Chegou finalmente. Apresentou-se cumprindo as formalidades burocráticas. Alugou quarto e instalou-se.
Na manhã seguinte pôs-se de novo a caminho. Não tardaria avistar a Escola. Altaneira, lá estava. Um pouco desviada da aldeia, como sempre. Já estava habituado a orientar-se. As escolas do Estado Novo, as escolas de Salazar eram fáceis de encontrar. Sempre desviadas do povoado, ao cimo do Povo, ao fundo do Povo, na rua da Escola…
Abriu os portões ferrugentos e entrou naquelas paredes sagradas, de sabedoria. Sacudiu o pó da secretária e pousou a pasta. Pouco a pouco foram entrando, tímidos, envergonhados, sentando-se nos lugares costumeiros.
- Bom dia meninos, sou o vosso professor.
Estabelecidas as regras, os dias foram passando por entre mapas de Portugal e das Províncias Ultramarinas, ladeados pela Caixa Métrica, a Biblioteca Escolar (religiosamente fechada à chave) e as carteiras duplas com tampo inclinado e tinteiros de cerâmica. Serviam, eram funcionais. Ao centro, o quadro negro, só alcançado graças ao estrado em madeira que os elevava na estatura e na vida. Enfim, um ambiente pouco adequado para os puristas da pedagogia. Depois havia o olhar das crianças, olhos muito abertos, ávidos de saber ou simplesmente necessitados de alguma atenção, muitas vezes negada pelos pais, atarefados que estavam na procura do sustento.
Ao fim do segundo dia, no final da manhã, quando o Joel se trocava todo com os casos de leitura improvisados no flanelógrafo, bateram à porta. Era a Graziela:
-Sr. Professor, vivo aqui no cimo do Povo, o almoço é lá para a uma.
E foi. Nesse e em todos os outros dias de segunda a sexta. 
A Graziela era órfã de pai e mãe, tinha sido criada pela professora primária que toda a vida trabalhara na aldeia. Habilitara a Graziela como herdeira com uma única condição: servir o almoço a todos os professores que lecionassem na aldeia. E Graziela assim fazia. Escrupulosamente na sua pobre cozinha.
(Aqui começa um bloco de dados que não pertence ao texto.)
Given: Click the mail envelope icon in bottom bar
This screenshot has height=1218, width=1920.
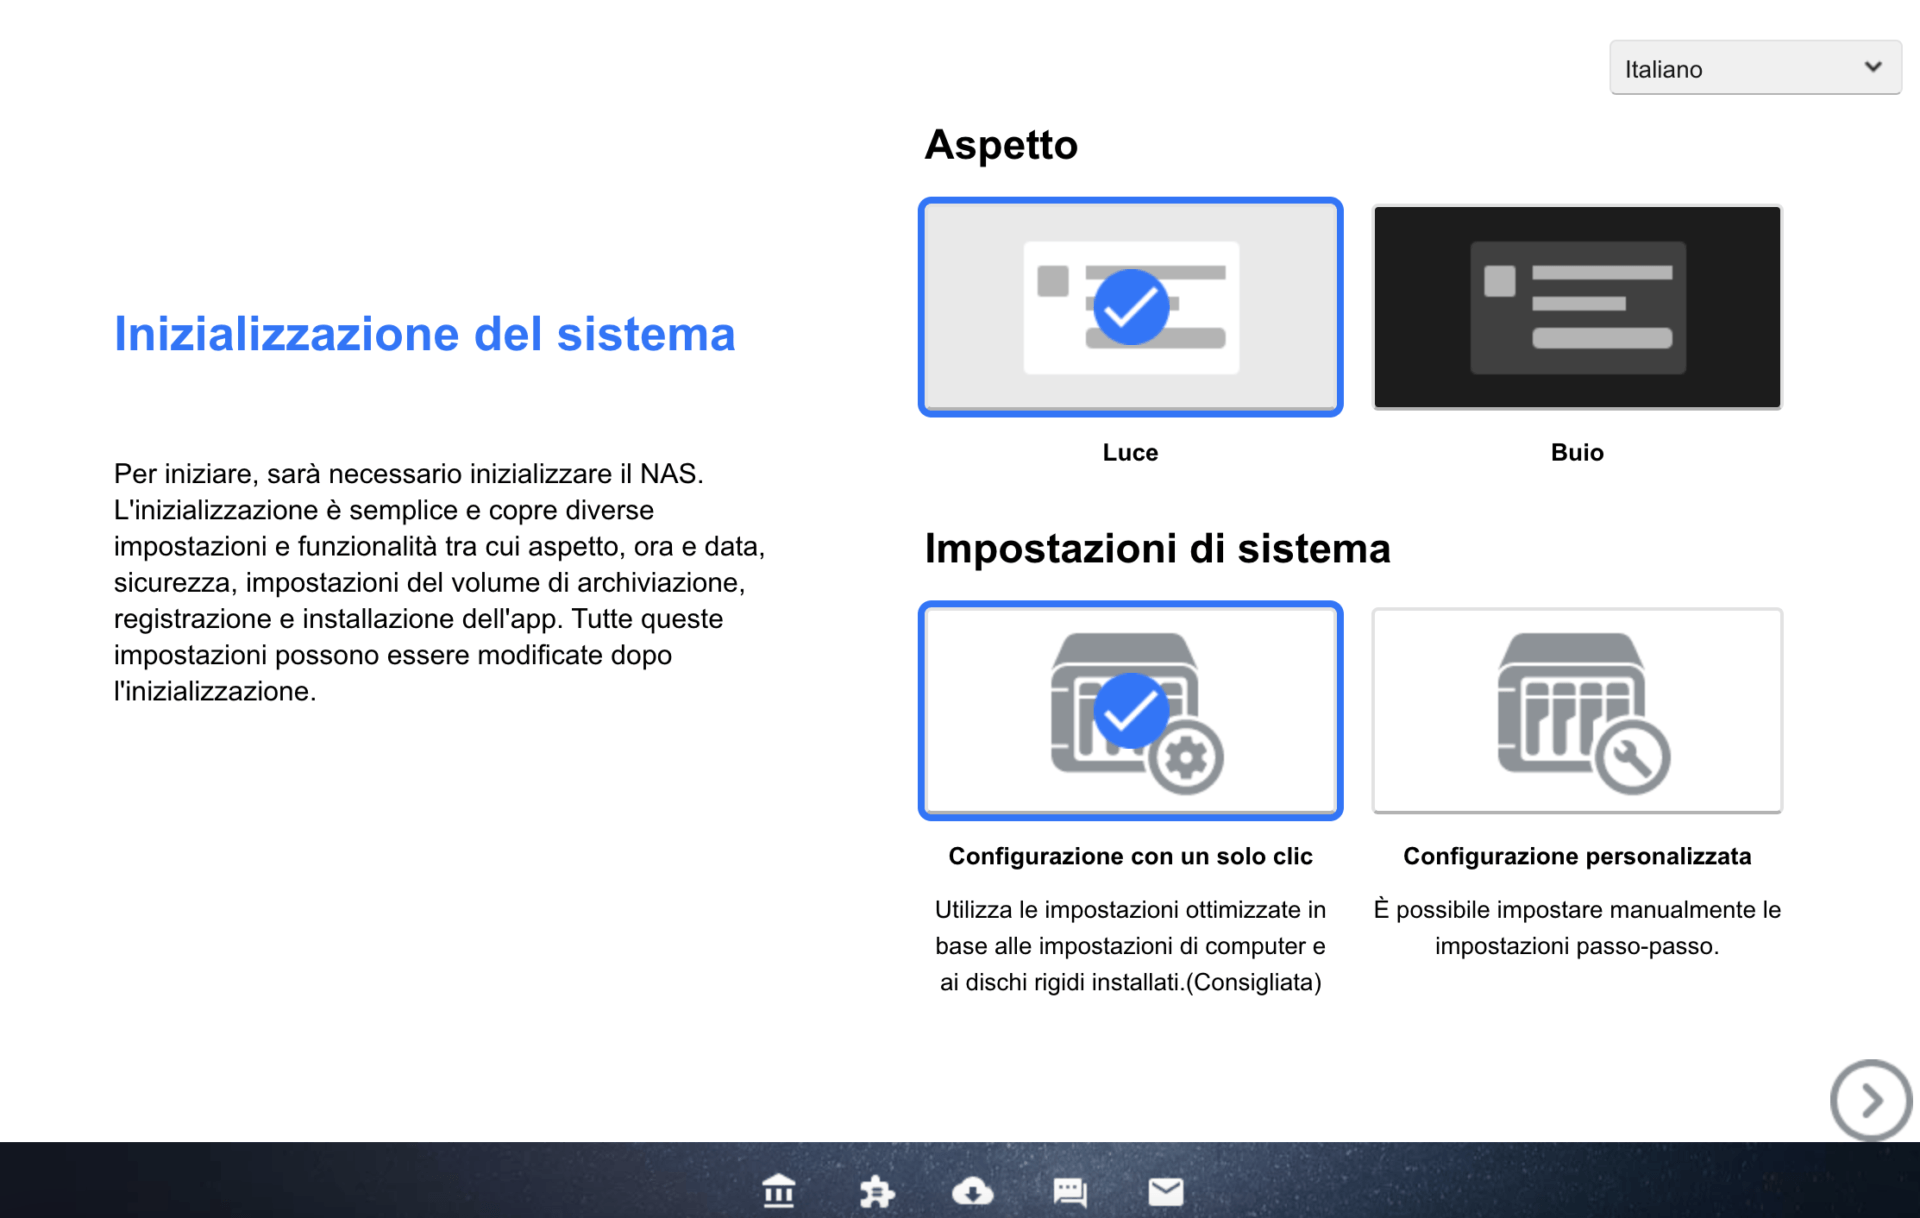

Servia o seu caldo de couves colhidas na horta com o esmero e o carinho de quem fazia o bem a troco de coisa nenhuma. E não o fazia somente ao professor deslocado. Fazia-o ao primo desempregado, ao tio que regressara do Brasil de mãos vazias, aos “sobrinhos” que salvara na pocilga, abandonados pela vizinha e a todos os que lhe batessem à porta. Andrajosa mas muito limpa, não se importava com as vestes finas da cidade, a bata comprada na feira de Moimenta da Beira, servia muito bem.
Fazia-o da forma mais desinteressada, mais desprendida. Não queria nada em troca. À segunda-feira, à escapula, deixavam-se alguns víveres na banca da cozinha. Ela olhava e fingia que não via. Não se dizia nada. E assim é que estava bem.
Foi o melhor carácter que conheci em toda a minha vida.
Não a quero esquecer e espero que esteja bem. Estará com certeza. Merece.
Na bondade da Graziela, o ar, tornou-se mais respirável.